Mi voltai verso il Fagio, che mi supplicava con lo sguardo di non dire ciò che aveva delirato Ben. Una parte di me voleva credergli, era evidente che fosse disorientato nella Radura. Ma l'altra parte, quella diffidente, si rendeva conto della stranezza di quella storia. Gally poteva aver mentito, ma Ben non aveva mai neanche visto Thomas prima di attaccarlo. In più, mi fidavo ciecamente di lui. Ma quel ricordo, quelle sensazioni... in qualche modo mi fidavo anche di Thomas o, quantomeno, mi ero fidata in passato.
Mi diedi un colpetto con entrambe le mani sulle tempie, come se quel gesto potesse aiutarmi a capire meglio quello che stava succedendo. Sentii l'istinto di chiamare mia madre, ma non ricordavo nemmeno che faccia avesse. Non sapevo se ne avessi mai avuta una, se stesse bene, se mi stesse cercando. Rialzai lo sguardo solo per notare che tutti mi fissavano. Sentii di star impazzando, così mi aggrappai al braccio di Newt.

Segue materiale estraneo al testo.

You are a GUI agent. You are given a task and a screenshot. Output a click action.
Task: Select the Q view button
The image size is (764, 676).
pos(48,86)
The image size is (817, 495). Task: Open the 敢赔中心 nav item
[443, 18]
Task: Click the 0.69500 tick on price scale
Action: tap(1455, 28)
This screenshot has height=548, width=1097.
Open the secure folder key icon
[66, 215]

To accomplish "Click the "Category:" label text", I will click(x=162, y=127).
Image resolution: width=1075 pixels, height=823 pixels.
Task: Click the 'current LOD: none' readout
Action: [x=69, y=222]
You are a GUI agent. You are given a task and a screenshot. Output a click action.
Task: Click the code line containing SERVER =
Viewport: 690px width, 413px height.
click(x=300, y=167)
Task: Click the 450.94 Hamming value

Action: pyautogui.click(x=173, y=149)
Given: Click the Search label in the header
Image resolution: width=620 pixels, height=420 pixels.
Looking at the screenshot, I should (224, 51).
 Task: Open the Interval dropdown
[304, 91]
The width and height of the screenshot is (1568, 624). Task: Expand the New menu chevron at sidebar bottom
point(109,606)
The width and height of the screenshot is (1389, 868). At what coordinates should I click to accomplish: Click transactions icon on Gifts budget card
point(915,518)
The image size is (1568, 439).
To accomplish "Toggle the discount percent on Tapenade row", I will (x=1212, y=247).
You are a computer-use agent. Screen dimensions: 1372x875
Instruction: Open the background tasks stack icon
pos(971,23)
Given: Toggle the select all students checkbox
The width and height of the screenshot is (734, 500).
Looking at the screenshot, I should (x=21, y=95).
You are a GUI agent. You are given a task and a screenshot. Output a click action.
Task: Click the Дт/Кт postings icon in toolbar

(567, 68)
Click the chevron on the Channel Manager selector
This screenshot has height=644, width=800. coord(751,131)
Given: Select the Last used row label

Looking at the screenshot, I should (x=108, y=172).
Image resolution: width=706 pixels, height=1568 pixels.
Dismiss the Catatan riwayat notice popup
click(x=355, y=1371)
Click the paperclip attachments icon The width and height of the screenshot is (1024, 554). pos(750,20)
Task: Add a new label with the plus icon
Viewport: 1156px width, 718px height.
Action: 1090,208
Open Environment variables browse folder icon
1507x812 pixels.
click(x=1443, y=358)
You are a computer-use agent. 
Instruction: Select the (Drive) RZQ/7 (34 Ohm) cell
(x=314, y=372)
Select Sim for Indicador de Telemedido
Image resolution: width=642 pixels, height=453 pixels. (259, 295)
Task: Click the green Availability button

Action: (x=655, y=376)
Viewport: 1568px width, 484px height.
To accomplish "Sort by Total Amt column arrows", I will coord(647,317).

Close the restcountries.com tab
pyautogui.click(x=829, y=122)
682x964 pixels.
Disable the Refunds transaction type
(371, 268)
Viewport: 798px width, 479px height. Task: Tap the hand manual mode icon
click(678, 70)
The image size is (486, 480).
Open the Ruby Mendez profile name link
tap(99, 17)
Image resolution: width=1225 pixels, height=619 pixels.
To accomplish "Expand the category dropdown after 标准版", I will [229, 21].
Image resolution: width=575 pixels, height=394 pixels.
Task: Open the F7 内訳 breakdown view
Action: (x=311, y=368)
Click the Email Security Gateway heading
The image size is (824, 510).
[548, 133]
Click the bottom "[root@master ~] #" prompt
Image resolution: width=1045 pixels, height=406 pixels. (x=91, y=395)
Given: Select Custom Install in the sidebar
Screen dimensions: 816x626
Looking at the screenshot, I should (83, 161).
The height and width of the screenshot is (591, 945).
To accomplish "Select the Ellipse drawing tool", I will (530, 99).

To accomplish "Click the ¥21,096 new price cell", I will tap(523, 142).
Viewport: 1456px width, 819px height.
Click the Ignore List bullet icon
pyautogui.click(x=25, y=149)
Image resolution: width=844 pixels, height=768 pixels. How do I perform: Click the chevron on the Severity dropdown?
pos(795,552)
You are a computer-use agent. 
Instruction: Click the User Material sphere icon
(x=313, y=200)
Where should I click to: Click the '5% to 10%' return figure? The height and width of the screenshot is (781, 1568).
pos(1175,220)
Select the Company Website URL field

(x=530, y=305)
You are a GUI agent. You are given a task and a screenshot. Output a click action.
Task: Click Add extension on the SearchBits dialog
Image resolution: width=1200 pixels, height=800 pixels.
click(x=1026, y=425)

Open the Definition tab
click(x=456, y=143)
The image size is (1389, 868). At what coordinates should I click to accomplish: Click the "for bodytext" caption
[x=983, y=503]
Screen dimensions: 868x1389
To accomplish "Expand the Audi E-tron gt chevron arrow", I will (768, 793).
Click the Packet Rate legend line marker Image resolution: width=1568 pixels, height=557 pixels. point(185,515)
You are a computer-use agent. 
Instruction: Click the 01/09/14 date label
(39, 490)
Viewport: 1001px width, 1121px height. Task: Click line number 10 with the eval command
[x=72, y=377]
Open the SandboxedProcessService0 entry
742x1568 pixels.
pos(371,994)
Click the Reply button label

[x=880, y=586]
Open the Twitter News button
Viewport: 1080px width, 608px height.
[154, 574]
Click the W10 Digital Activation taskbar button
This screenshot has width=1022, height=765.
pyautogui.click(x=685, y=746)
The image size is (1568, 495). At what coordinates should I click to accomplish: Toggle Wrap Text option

«Non voglio che mi vedano così» gli sussurrai, rischiando di mettermi a piangere di nuovo. «Portami lontano da loro, non voglio che mi vedano così, non io.»
Newt mi guardò preoccupato, annuendomi. Sapeva anche lui che per i Radurai sarebbe stato un duro colpo veder crollare anche me: se neppure io riuscivo a vederci il lato positivo, voleva dire che qualcosa non andava. Newt mi mise un braccio sulle spalle, intimando con battute sarcastiche di fare spazio per farci passare. Andammo accanto alla mia amaca, in religioso silenzio. Mi sedetti, mentre Newt si accovacciò a terra prendendomi le mani.
«Sophie, mi dici che ti prende? È da ieri che sei strana, non capisco che hai. Parla con me, sai che puoi.» Lo guardai dritto negli occhi, mordendomi la lingua. Potevo. Sapevo di poterlo fare. Gli raccontai tutto: dalla sensazione di familiarità con Thomas, al sogno, all'aggressione di Ben. Newt ascoltò senza tradire alcuna emozione, stringendomi un po' più forte le mani quando arrivava qualche punto critico del racconto e rischiavo di piangere.
«Non ho mai avuto così tanta paura, Newt. Nemmeno quando siamo usciti dalla Scatola la prima volta» gli dissi, trattenendo a stento un singhiozzo. Lui mi asciugò una lacrima sfuggita al mio controllo, sorridendomi.
«Non posso prometterti che andrà tutto bene, purtroppo. Ti mentirei.» Non lo odiai per ciò che diceva: era la verità, dopotutto. «Però posso prometterti che qualsiasi cosa, bella o brutta, la affronteremo insieme. Io e te, senza eccezioni. Bene così?»
Newt si trascinò dietro anche il mio sorriso, alla fine.
«Bene così» risposi, mentre continuavo a fissarlo con un sorriso ebete dipinto sul volto.